We have followed this course to its tragic ‘success’, and it has made people feel emptier than ever. Leonard goes on to tell us that, “in the US we have more stuff than ever before, but polls show that our national happiness is actually declining.” I think it is well past time to adopt new indicators of wealth and wellbeing other than consumption and economic growth. To truly address systemic change at the level required we have to address the disaster of unchecked capitalism and economic models based on endless economic growth on a finite planet.
What lifestyle changes can the everyday person make now?
I think it is very helpful to approach new indicators of wealth and economics with the concept of sumak kawsay, which comes from indigenous peoples of the Andes in Ecuador. The term has been translated as buen vivir in Spanish and loosely means “living well”.
The term is multilayered and so I will relay it here as it was taught to me; that it means living in ecological and economic balance, having harmony in relationships, personal and collective growth appropriate to local conditions, good health, and living well in community including the community of nature.
It also offers a world view of a living cosmos that we are a part of. In the south, sumak kawsay or buen vivir has been the way of life for many indigenous peoples for thousands of years, but the idea has been growing in social movements to respond to conventional concepts of development plans and their destructive environmental, social, or economic effects, especially for frontline communities.
Sumak kawsay calls for a reduction in economic and product development, and an increase in human development such as encouraging education, ethics, spirituality, world views, creativity, and a deepening of our connection with Mother Earth. We can work toward this kind of development wherever we live.
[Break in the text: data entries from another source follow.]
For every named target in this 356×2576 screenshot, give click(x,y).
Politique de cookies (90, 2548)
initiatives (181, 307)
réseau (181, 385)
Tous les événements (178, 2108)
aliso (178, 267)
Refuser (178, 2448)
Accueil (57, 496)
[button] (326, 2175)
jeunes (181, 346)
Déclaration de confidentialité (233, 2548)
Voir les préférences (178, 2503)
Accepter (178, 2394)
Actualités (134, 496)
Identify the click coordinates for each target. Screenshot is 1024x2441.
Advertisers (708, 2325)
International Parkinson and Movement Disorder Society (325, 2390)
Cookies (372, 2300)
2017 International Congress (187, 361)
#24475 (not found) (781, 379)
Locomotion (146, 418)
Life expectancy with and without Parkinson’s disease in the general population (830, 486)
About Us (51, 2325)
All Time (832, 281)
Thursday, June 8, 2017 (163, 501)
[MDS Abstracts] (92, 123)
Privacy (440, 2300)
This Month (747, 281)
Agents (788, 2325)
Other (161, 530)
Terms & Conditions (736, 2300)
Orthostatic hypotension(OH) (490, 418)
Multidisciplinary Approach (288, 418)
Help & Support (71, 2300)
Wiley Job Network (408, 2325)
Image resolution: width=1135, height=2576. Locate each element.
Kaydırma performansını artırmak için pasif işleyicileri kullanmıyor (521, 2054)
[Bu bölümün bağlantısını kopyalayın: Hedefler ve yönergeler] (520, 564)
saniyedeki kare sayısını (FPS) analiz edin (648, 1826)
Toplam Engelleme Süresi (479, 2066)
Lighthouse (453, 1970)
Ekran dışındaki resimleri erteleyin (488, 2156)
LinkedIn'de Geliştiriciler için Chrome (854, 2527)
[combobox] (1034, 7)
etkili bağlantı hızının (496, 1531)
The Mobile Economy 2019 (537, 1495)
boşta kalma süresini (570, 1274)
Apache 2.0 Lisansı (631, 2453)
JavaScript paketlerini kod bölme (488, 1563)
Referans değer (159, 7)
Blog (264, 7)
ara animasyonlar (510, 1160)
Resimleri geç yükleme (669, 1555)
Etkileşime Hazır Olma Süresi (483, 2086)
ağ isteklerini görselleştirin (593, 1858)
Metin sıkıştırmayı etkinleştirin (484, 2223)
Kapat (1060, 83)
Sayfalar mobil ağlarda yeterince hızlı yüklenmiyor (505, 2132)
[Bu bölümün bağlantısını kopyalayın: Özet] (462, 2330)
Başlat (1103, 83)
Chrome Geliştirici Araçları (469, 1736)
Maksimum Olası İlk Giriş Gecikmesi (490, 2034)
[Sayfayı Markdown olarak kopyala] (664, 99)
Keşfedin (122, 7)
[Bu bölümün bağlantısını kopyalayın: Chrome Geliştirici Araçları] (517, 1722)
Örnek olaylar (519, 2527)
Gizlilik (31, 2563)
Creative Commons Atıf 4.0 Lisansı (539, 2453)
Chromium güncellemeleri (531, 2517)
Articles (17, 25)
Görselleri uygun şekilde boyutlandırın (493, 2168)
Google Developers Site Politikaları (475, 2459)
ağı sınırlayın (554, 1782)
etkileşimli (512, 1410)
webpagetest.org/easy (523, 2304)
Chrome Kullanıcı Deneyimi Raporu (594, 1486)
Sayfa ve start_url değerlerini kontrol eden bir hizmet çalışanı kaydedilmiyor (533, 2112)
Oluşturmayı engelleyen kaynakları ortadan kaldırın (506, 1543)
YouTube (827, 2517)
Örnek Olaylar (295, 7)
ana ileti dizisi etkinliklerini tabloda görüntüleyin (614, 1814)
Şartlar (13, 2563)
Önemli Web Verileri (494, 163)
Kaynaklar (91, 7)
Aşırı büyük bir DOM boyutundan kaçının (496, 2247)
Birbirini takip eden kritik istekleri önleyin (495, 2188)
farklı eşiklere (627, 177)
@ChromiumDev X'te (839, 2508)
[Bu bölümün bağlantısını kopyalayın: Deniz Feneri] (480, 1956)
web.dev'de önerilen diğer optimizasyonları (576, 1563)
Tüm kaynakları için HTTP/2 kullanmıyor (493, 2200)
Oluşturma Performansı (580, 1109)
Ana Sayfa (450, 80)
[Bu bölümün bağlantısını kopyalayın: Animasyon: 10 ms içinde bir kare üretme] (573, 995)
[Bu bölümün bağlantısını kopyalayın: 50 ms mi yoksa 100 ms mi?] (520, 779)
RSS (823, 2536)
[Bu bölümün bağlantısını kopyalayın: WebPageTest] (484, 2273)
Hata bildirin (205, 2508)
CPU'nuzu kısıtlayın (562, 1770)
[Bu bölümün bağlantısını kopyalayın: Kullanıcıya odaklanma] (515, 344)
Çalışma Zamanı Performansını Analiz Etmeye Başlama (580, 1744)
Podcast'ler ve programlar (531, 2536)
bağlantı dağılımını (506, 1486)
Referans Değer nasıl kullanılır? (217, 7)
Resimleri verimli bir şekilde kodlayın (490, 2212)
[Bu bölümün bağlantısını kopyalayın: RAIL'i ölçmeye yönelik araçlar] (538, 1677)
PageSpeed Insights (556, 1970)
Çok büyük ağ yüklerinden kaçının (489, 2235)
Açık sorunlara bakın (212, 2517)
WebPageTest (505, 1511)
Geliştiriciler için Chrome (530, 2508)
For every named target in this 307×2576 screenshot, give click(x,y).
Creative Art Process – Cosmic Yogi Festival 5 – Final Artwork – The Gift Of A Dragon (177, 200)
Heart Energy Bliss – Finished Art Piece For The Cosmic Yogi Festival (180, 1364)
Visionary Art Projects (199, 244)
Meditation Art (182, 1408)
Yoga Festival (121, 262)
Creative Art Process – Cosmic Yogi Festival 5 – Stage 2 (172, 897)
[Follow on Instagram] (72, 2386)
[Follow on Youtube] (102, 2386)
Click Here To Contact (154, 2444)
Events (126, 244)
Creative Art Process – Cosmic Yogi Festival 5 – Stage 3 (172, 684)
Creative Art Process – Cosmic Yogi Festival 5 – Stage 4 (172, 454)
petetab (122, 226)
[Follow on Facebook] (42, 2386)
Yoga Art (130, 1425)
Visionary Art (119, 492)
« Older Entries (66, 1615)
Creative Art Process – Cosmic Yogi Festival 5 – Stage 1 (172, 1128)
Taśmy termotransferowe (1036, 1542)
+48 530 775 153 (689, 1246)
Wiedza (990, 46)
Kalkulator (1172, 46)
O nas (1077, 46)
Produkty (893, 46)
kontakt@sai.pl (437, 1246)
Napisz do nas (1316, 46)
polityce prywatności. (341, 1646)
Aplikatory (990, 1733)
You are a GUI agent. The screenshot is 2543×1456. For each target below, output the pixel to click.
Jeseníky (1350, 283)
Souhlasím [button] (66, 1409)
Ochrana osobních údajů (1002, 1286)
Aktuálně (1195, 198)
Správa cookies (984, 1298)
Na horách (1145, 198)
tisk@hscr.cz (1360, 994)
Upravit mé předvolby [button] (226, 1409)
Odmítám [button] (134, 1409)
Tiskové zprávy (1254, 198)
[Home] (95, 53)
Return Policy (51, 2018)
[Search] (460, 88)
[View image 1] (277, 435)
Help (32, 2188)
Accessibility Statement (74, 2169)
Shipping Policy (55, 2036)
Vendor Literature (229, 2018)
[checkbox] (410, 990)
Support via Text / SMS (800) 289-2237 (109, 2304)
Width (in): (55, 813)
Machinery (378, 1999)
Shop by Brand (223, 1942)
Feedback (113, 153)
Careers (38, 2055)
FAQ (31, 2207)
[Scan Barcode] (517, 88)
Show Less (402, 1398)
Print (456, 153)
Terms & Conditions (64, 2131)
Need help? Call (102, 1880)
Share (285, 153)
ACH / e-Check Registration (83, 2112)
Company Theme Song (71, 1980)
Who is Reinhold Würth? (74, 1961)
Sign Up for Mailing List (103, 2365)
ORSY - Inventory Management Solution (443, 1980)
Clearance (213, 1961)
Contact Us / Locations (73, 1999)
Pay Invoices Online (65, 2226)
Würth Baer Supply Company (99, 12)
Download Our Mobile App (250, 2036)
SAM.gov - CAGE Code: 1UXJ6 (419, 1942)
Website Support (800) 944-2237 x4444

What is the most important message you’d like to impart to women at this crucial moment in the evolution of planet Earth?
It is time to speak out for the sacred interdependence of all life on Earth and to recognise that social and economic models based on extraction and exploitation, patriarchy and racism, have ushered in an era of unprecedented social and planetary destruction, and we must act now if there is to be a future of wellbeing for our children. I think it is also important to understand that as we engage and take action for change, we are part of social and environmental movements that are much greater than ourselves, greater than our communities and our countries. We are part of our planet’s immune system that is rising up against injustices that are destroying our Earth and all life, as we know it. This is the time of rising up and everyone needs to participate.